Last week I was fortunate to listen to a speech given in Essex County by Paul Schmitz (Everyone Leads: Building Leadership from the Community Up, 2011) on the lessons of building community collaborations that “move the needle” on real social change. As well as being practical and concrete, Paul’s ideas resonate with those who believe in leadership by many – and that everyone – not just the “experts” or system insiders – has the potential to contribute to change.

Paul’s message of optimism and community spirit was especially welcome 24 hours after the appalling events in Orlando. Our shared sick feelings about the massacre in the LGBT nightclub in Orlando is a reaction to such a terrible expression of hatred – but the violence in Orlando is also the consequence of failure to move the needle on gun control in the US.

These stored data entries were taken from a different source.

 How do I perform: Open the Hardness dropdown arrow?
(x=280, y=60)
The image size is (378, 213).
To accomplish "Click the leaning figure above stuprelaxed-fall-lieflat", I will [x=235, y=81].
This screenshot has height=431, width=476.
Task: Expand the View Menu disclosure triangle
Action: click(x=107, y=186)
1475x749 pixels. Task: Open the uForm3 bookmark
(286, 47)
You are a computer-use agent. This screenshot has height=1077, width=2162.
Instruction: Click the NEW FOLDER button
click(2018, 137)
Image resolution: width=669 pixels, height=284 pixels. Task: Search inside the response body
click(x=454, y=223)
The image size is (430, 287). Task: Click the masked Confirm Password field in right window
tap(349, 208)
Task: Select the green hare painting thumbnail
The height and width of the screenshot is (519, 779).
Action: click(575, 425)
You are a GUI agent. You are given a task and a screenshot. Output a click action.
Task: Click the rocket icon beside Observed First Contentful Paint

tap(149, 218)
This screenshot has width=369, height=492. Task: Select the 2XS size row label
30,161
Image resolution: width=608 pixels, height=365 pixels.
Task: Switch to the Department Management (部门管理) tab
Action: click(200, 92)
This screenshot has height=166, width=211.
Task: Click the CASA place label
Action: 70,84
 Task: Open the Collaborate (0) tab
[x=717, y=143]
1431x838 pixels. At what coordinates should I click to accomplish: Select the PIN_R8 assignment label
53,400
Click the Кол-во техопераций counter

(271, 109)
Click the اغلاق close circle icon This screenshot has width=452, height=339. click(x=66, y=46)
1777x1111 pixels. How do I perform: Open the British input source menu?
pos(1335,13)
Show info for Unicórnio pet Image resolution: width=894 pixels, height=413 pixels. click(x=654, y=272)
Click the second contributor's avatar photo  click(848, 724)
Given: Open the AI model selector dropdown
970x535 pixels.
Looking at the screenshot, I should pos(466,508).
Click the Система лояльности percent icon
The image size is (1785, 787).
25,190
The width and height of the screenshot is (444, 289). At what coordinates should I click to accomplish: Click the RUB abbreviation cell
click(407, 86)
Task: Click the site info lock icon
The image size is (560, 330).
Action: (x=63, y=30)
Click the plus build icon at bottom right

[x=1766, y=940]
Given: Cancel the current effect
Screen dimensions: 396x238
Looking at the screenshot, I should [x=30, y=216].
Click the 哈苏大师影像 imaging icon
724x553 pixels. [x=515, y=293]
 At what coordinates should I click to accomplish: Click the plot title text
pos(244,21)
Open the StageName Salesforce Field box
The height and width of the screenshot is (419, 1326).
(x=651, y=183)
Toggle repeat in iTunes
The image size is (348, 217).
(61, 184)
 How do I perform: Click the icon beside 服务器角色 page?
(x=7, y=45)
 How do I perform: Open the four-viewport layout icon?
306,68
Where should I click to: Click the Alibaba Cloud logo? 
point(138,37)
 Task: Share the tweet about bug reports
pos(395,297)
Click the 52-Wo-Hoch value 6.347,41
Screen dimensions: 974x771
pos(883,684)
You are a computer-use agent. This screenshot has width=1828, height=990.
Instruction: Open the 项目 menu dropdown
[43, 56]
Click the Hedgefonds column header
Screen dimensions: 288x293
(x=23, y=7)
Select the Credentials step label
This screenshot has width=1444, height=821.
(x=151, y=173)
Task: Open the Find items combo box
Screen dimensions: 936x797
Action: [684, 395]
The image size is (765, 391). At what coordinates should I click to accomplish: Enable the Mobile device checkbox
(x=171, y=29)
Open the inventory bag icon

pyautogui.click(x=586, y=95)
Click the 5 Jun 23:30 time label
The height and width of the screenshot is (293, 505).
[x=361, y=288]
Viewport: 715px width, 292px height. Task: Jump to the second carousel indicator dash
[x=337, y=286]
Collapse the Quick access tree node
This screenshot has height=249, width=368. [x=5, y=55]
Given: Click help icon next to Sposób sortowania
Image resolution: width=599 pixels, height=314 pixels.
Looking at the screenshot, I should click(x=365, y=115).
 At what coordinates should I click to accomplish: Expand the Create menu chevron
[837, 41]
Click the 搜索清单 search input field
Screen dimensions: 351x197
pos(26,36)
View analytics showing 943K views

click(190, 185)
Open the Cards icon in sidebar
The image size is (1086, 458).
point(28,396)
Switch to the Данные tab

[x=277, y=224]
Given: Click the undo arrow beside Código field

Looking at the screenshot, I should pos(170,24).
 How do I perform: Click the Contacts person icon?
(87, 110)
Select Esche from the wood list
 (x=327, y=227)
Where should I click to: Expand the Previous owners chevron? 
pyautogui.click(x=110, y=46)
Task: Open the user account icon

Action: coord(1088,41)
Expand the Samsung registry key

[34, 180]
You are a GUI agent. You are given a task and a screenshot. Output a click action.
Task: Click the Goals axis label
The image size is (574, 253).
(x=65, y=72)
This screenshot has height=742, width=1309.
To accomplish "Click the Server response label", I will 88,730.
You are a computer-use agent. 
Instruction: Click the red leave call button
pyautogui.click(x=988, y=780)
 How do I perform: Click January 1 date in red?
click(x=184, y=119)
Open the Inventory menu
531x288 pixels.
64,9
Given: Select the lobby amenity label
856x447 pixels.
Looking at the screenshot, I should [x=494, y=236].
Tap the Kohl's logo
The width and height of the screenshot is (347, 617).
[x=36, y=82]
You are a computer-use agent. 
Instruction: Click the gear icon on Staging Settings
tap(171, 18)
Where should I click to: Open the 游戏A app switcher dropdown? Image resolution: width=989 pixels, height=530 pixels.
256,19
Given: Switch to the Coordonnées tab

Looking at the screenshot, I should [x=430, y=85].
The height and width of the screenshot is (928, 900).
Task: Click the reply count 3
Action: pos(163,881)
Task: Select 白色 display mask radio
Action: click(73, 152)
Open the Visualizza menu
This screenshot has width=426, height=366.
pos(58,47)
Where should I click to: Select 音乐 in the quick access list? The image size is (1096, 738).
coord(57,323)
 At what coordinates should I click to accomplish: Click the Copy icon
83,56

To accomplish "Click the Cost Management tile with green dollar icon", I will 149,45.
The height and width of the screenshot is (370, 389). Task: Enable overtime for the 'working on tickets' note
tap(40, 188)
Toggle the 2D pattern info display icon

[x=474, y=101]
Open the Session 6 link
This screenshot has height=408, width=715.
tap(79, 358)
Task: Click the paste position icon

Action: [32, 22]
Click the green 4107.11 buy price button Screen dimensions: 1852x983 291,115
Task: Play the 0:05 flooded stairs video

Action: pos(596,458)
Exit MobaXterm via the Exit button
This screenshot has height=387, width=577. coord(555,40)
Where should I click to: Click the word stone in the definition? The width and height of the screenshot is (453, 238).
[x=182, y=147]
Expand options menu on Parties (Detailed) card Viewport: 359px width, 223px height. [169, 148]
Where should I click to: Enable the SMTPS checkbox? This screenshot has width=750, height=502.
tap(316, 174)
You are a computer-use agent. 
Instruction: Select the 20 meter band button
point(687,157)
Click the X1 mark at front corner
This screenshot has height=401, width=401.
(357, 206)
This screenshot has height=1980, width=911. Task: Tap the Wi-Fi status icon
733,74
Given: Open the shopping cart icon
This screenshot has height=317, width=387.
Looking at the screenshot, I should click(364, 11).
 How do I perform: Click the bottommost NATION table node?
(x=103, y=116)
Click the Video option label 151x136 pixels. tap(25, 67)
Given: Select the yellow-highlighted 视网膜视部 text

And then on Thursday came the murder of Jo Cox, the British MP, killed as she arrived to hold her regular office hours with constituents. Cox was shot and stabbed by a man who apparently hated immigrants, and therefore Cox’s pro-immigration views (Jo Cox was a lifelong advocate for diversity, immigration and multiculturalism (http://www.theguardian.com/politics/2016/jun/16/jo-cox-obituary). Britain is about to hold a national referendum on remaining part of the European Union, which all sides agree has turned into a referendum on immigration.

The murder of Jo Cox in the midst of a torrent of anti-immigrant rhetoric in the UK, and the slaughter of LGBT people by a man who targeted them (an American Muslim man, thereby igniting yet another trajectory of generalized hate against American Muslims) are desperate reminders of the danger of passively watching the rise of hate – and that accomplishing meaningful social change (on racism, on LGBT rights, on gun control) takes sustained, collaborative, and intentional action by communities.

It’s been a very difficult week. I cannot presume to know what these events mean or how they have affected the diverse readers of this blog. I can only offer my own efforts to make some sense of all this, and what it means for the work we do at NSRLP.

Moving the needle on Access to Justice for the thousands of Canadians who are no longer represented by lawyers appears an easier problem, at least not one that is a matter of life and death. Yet it seems to me to be essentially about the same challenge – how we understand, support, and respond to those who at some point in their lives (because there but for grace go we…) find themselves vulnerable and marginalized.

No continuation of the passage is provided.